Category Archives: Family history

seasonal woes – and colour

Vibrant colour from the callistemon in the front garden

The theme for this year’s Girls’ Night In, the annual Cancer Council fundraiser organised by a former colleague, was Wedding Party. I reckoned I could mange that, hand on heart and no trouble at all, simply by grabbing something from the wardrobe. What I wore to Eldest Son’s wedding, a very long time ago, fitted the theme: the jacket is glittery and glamorous and – most importantly, given the present chilly evening temperatures – it has long sleeves. I declared myself to be the Mother-in-Law from hell, stating that, “None of those women is worthy of my son!” It’s never a very serious business, although the underlying cause is dear to all of us. And the food is always like the guests: fabulous.

That was Saturday. On Sunday, the menfolk were out on motorbikes, making the most of the unexpectedly summery weather. I had an appointment on the other side of town, not far from my long-ago workplace that burnt down after I’d finished there. No satnav assistance required and a pleasant day to be out and about.

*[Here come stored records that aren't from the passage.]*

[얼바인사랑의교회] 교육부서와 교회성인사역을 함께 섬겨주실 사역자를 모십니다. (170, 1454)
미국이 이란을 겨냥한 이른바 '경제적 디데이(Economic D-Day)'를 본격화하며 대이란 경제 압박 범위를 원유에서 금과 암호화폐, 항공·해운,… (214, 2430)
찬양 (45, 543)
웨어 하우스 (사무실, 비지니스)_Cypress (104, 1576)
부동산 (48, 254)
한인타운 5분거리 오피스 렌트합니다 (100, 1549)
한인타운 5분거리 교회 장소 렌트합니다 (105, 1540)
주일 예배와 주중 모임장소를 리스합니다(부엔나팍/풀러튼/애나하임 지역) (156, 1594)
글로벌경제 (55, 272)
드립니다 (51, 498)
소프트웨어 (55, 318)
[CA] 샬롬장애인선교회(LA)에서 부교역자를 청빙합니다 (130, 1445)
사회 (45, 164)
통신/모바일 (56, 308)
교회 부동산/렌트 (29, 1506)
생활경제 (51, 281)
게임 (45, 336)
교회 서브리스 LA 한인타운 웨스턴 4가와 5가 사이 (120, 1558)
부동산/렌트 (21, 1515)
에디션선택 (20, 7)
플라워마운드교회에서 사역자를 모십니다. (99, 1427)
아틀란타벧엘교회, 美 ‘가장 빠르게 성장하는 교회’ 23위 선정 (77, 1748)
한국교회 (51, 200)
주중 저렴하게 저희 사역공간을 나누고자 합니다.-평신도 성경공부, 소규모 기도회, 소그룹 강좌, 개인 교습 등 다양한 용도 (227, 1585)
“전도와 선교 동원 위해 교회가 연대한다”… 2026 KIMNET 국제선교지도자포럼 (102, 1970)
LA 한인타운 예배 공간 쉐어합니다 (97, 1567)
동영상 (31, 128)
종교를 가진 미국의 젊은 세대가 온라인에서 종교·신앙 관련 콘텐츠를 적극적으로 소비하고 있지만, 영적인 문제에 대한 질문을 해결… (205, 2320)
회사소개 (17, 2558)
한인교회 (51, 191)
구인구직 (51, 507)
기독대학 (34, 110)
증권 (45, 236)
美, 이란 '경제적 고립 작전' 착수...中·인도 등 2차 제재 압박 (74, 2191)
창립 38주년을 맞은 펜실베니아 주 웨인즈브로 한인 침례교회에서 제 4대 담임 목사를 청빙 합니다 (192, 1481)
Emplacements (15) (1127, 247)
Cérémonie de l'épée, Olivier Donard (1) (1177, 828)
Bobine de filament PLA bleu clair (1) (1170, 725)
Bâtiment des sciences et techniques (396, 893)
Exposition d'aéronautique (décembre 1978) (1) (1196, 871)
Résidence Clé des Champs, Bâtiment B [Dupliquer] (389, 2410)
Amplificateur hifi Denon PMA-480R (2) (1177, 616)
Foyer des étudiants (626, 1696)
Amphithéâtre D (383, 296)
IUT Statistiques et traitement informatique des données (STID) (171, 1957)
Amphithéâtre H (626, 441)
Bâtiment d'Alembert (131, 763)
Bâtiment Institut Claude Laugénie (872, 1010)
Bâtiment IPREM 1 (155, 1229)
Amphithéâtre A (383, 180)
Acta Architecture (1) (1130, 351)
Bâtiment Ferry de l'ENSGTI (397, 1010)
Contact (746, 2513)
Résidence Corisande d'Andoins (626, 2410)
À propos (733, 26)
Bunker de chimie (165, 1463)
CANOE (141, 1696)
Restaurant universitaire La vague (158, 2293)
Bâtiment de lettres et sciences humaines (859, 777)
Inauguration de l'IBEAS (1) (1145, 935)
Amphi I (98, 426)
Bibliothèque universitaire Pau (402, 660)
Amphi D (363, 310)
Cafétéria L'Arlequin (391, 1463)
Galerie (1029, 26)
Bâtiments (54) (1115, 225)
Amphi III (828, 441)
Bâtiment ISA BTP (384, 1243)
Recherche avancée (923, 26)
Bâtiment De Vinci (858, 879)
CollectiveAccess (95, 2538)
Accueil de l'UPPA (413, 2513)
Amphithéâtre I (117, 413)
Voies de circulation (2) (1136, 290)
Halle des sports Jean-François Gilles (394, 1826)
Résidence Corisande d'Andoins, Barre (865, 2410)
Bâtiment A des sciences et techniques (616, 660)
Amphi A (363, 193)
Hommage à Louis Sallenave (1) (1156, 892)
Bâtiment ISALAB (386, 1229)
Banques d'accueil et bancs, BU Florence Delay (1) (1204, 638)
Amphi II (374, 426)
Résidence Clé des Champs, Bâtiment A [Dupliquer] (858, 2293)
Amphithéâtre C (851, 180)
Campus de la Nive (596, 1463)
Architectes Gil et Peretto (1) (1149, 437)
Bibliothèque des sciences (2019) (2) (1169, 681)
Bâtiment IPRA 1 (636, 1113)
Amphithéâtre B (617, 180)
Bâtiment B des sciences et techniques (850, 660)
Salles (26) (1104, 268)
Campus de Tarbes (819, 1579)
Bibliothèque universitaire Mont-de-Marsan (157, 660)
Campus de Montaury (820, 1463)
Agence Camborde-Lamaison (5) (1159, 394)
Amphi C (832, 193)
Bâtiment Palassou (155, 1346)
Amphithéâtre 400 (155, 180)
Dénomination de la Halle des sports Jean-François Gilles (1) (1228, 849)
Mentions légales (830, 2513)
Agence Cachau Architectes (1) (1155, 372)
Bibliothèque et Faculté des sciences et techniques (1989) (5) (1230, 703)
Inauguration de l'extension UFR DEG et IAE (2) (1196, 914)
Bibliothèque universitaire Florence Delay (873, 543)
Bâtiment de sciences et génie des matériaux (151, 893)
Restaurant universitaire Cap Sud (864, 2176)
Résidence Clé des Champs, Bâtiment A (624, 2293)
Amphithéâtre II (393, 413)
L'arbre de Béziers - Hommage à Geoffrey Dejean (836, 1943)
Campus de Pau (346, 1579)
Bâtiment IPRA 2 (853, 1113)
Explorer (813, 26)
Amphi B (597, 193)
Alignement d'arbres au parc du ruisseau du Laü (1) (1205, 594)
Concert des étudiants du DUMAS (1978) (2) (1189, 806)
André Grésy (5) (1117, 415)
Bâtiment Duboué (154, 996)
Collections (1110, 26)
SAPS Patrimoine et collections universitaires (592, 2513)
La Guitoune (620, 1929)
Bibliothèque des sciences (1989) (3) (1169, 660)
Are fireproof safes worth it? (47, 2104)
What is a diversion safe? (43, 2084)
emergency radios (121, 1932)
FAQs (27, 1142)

And then, you know, the weather having finally – we thought – turned warm, it (re)turned (to being) cold with torrential downpours and allergen levels that saw YoungB suffering hay fever like you wouldn’t believe. But the tree is up in Vic Square, the pageant happens tomorrow and my email inbox is all but overflowing with seasonal offers of discount gin (among other things) and enticing specials on thises and thatses.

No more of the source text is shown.